Propos recueillis par Sylviane Pittet

Pouvez-vous présenter en deux mots ?

Je m’appelle Sargez Benyamin, j’ai 51 ans et je viens d’une famille évangélique, issue du nord- ouest du pays. Mes deux grands-pères étaient pasteurs et je le suis moi aussi. Enfin, je l’étais, car j’ai quitté l’Iran il y trois ans.

Quelle est la condition des chrétiens en Iran ?

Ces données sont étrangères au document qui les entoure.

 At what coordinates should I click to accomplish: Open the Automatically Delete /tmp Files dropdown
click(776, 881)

Celle d’une minorité. On estime qu’après la révolution islamique de 1979 et suite à la guerre Iran-Irak qui a succédé, leur nombre est passé de 200000 en 1973 à 120 000 en 1994. Pour ce qui est des protestants, la première Église protestante est créée en 1834 dans le nord-est de l’Iran et en 1876, c’est la première Église en langue farsi qui voit le jour à Téhéran.

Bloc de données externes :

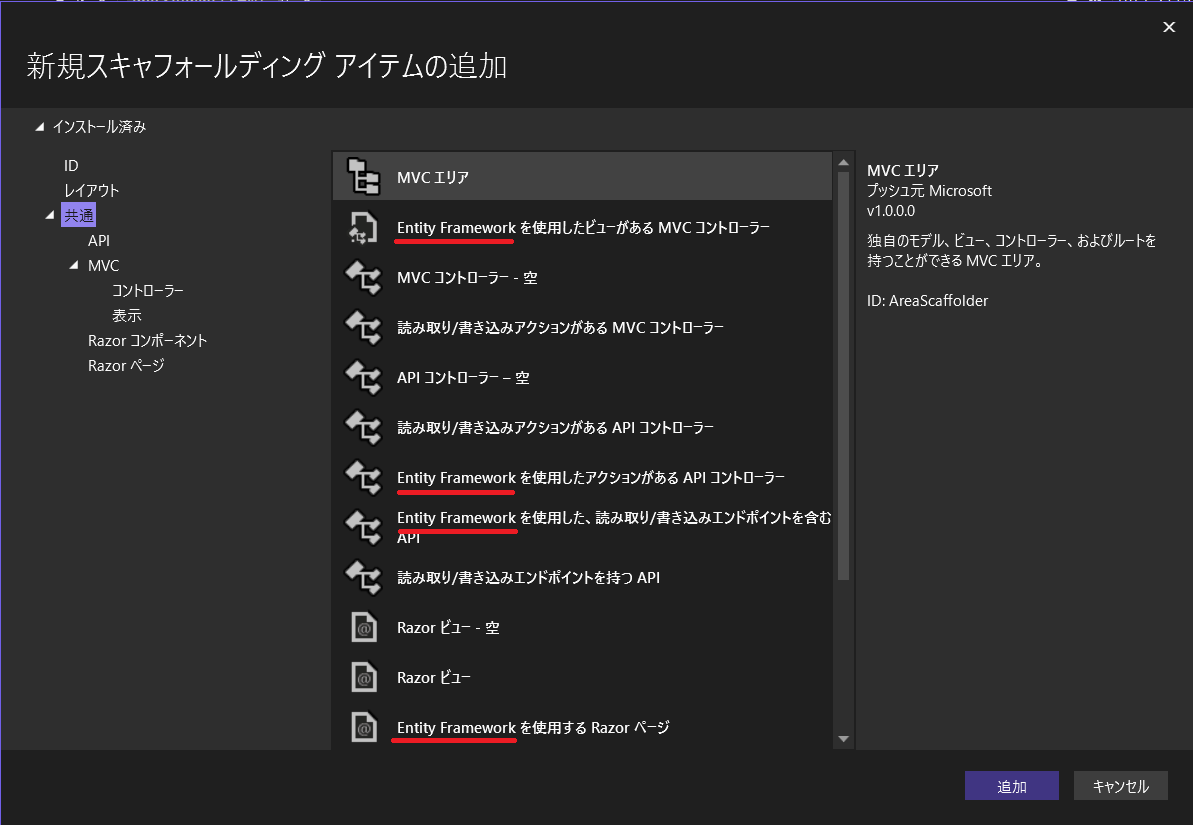Click the 追加 button
This screenshot has width=1193, height=825.
(1011, 785)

Quelles communautés représente le Synode de l’Église évangélique en Iran?

Depuis ses débuts, le Synode compte l’Église évangélique assyrienne, l’Église évangélique perse et l’Église évangélique arménienne. Durant huit ans, j’ai été le secrétaire général du Synode et ensuite pasteur de la paroisse farsi à Téhéran pendant six ans, jusqu’à sa fermeture.

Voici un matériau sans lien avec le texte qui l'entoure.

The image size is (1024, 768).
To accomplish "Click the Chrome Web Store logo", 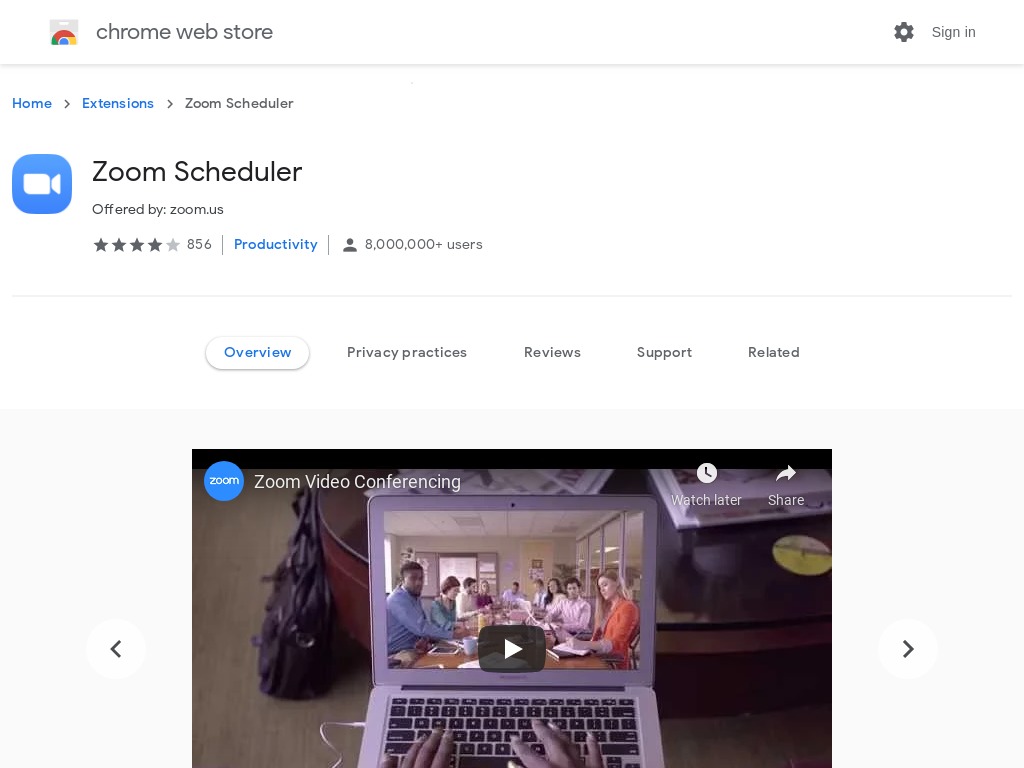I will [x=64, y=32].
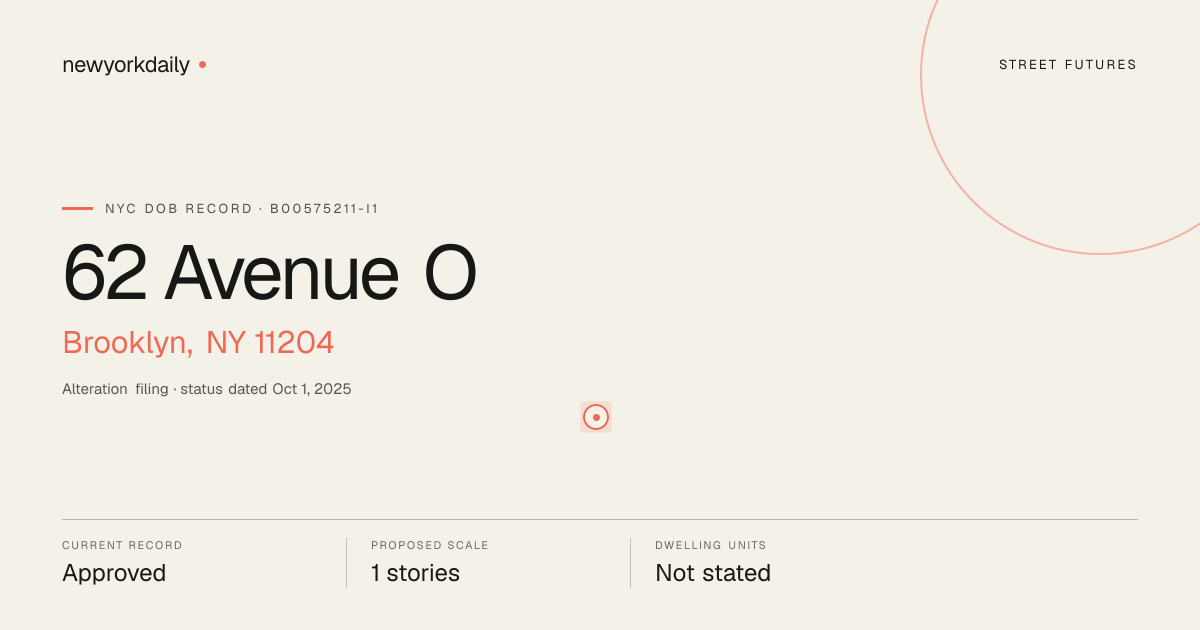1200x630 pixels.
Task: Click the orange target marker icon
Action: click(596, 417)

Avez-vous été contraint de mettre la clé sous la porte ?

D’abord, les Églises pentecôtistes ont fermé, puis les Assemblées de Dieu. Les paroisses du Synode étaient les dernières à cesser leurs activités. C’était en 2014.Le Synode n’ayant pas obtenu l’enregistrement en tant que communauté religieuse, il a été dissous. Nous ne voulions pas le supprimer, qui serait prêt à le faire ? Nous étions choqués, c’était une période terriblement difficile.

Personnellement, avez-vous craint pour votre vie ?

J’ai été accusé de partager l’Evangile avec les musulmans. C’est le Gouvernement qui m’a conseillé de me cacher ou de m’exiler. J’ai fui avec ma femme et nos deux filles en Arménie. J’y suis resté deux ans avant de partir, voilà un peu plus de six mois, pour Nüremberg, en Allemagne.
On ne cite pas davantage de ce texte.